- What the exercise asks -
Once the line containing "The height and width of the screenshot is (693, 1024)." is found, set down that line and each one after it exactly, through the end of the entries.
____________________
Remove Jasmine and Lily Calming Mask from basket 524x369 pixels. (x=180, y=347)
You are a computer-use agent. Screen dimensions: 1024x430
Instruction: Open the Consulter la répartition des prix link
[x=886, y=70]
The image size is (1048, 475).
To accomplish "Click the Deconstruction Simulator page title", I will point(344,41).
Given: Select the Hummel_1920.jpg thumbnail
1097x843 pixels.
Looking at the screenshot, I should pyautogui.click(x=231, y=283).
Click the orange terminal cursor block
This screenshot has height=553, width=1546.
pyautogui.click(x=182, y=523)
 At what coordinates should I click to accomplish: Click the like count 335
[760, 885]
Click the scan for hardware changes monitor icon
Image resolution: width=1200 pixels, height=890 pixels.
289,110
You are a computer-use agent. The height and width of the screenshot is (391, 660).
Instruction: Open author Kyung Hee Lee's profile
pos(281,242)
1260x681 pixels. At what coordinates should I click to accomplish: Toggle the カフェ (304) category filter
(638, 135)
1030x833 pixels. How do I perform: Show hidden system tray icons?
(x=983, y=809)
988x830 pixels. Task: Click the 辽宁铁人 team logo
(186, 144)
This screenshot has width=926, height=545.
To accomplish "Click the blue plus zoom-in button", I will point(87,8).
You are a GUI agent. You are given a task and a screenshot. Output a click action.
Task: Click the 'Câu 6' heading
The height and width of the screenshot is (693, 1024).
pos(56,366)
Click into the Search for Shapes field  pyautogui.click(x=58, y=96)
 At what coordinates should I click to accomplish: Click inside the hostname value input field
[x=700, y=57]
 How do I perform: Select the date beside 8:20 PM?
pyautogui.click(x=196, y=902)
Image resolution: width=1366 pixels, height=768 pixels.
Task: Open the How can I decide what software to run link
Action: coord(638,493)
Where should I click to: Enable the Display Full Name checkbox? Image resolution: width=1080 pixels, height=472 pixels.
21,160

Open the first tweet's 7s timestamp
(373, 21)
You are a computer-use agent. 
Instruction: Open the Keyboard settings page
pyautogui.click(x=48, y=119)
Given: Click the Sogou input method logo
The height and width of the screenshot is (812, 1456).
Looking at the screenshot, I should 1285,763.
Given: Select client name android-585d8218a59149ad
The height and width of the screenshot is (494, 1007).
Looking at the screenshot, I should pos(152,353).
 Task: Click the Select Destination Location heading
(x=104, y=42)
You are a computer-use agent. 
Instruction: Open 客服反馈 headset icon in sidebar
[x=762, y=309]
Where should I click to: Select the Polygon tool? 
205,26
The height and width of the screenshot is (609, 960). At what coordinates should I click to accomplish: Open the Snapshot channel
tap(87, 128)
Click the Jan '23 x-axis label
____________________
- Exercise result -
The height and width of the screenshot is (693, 1024).
pos(56,366)
Click into the Search for Shapes field  pyautogui.click(x=58, y=96)
 At what coordinates should I click to accomplish: Click inside the hostname value input field
[x=700, y=57]
 How do I perform: Select the date beside 8:20 PM?
pyautogui.click(x=196, y=902)
Image resolution: width=1366 pixels, height=768 pixels.
Task: Open the How can I decide what software to run link
Action: coord(638,493)
Where should I click to: Enable the Display Full Name checkbox? Image resolution: width=1080 pixels, height=472 pixels.
21,160

Open the first tweet's 7s timestamp
(373, 21)
You are a computer-use agent. 
Instruction: Open the Keyboard settings page
pyautogui.click(x=48, y=119)
Given: Click the Sogou input method logo
The height and width of the screenshot is (812, 1456).
Looking at the screenshot, I should 1285,763.
Given: Select client name android-585d8218a59149ad
The height and width of the screenshot is (494, 1007).
Looking at the screenshot, I should pos(152,353).
 Task: Click the Select Destination Location heading
(x=104, y=42)
You are a computer-use agent. 
Instruction: Open 客服反馈 headset icon in sidebar
[x=762, y=309]
Where should I click to: Select the Polygon tool? 
205,26
The height and width of the screenshot is (609, 960). At what coordinates should I click to accomplish: Open the Snapshot channel
tap(87, 128)
Click the Jan '23 x-axis label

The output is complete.